Tuesday, April 3, 2012

"None of our men are 'experts'."

The Amazon Jungle is a pretty forbidding place, swallowing golden cities and guys with wimpy names and never spitting them out. Even Teddy Roosevelt found it could whip his tail, and he was so tough he got his face carved on a mountain! So what made Henry Ford think he could tame it? Maybe some people have more money than sense, or maybe they just get a little too full of themselves. Of course, Greg Grandin is more than happy to tell us all about it in Fordlandia: The Rise and Fall of Henry Ford's Forgotten Jungle City.

Henry Ford liked to boast that he didn't employ experts, because experts always know "why something cannot be done." "We have most unfortunately found it necessary to get rid of a man as soon as he thinks himself an expert - because no one ever considers himself expert if he really knows his job" (pgs 147-148). Most of that was just talk, but Ford certainly had good luck taking competent people and giving them the opportunity to shine.
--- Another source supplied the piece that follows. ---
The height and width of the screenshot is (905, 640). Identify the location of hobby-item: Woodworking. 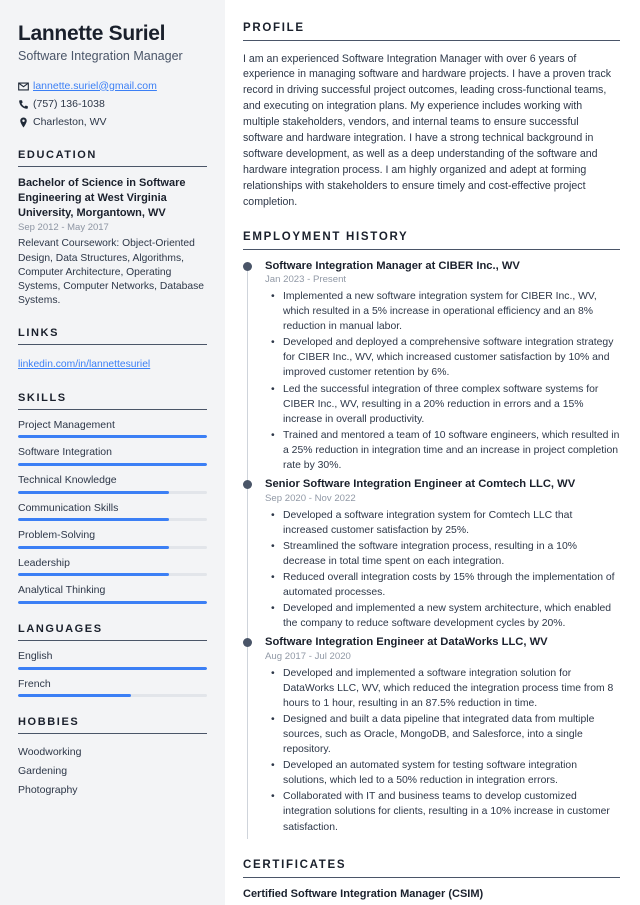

But when it came to Fordlandia, he should have consulted more experts.

Fearing that a European rubber cartel could threaten his manufacturing processes, Ford sought to control his own rubber supply. He decided to establish a rubber tree plantation along the Amazon instead of Africa because of a friendlier business climate. The vast rubber plantations in Southeast Asia came from seeds smuggled out of Brazil so the logic was that the trees would thrive best in the land where they were native. Also, frustrated in his attempts to establish a type of utopian community in the US, he wanted to show that his ideas would work and bring prosperity to a downtrodden people in the jungle.

But he never consulted any experts, or at least people properly familiar with cultivating rubber trees. The natural fungi and pests which kept rubber trees in check in the Amazon didn't exist in Asia, so Asian plantations were possible and highly profitable whereas South American plantations just didn't work out. Also, the people of the Amazon didn't adapt well to the regimented assembly line style of work that had served Ford so well in the United States - there simply wasn't the same kind of economy or the same culture. Furthermore, Ford insisted on creating his own view of civilized society in Fordlandia, including the same style of homes and buildings which were often highly impractical, and sometimes dangerously lethal!

Mr. Grandin presents not only the history of Ford in Brazil and Michigan, but the context of what was happening in the bigger world. His narrative also encompasses lots of relevant peripheral information as well, and all told in a very interesting manner that adds to the story rather than detracting from it. The only negative was the sense that things weren't always told in a chronological order, which was a little confusing. There also seems to be a bit of a sneering attitude toward a lot of Ford's well-intentioned but misguided philosophies, and he seems to blame Ford (at least in part) for the sad state of the Amazon now (deforestation, poverty, etc.) which seemed rather unfair. But it was still an excellent history and loaded with lots of b&w photos and my complaints are minor. I really enjoyed this book and it seems an excellent choice for business classes to illustrate many of the mistakes corporations often make.

Oh, and by the way, Henry Ford never actually went to Brazil himself - how's that for hubris!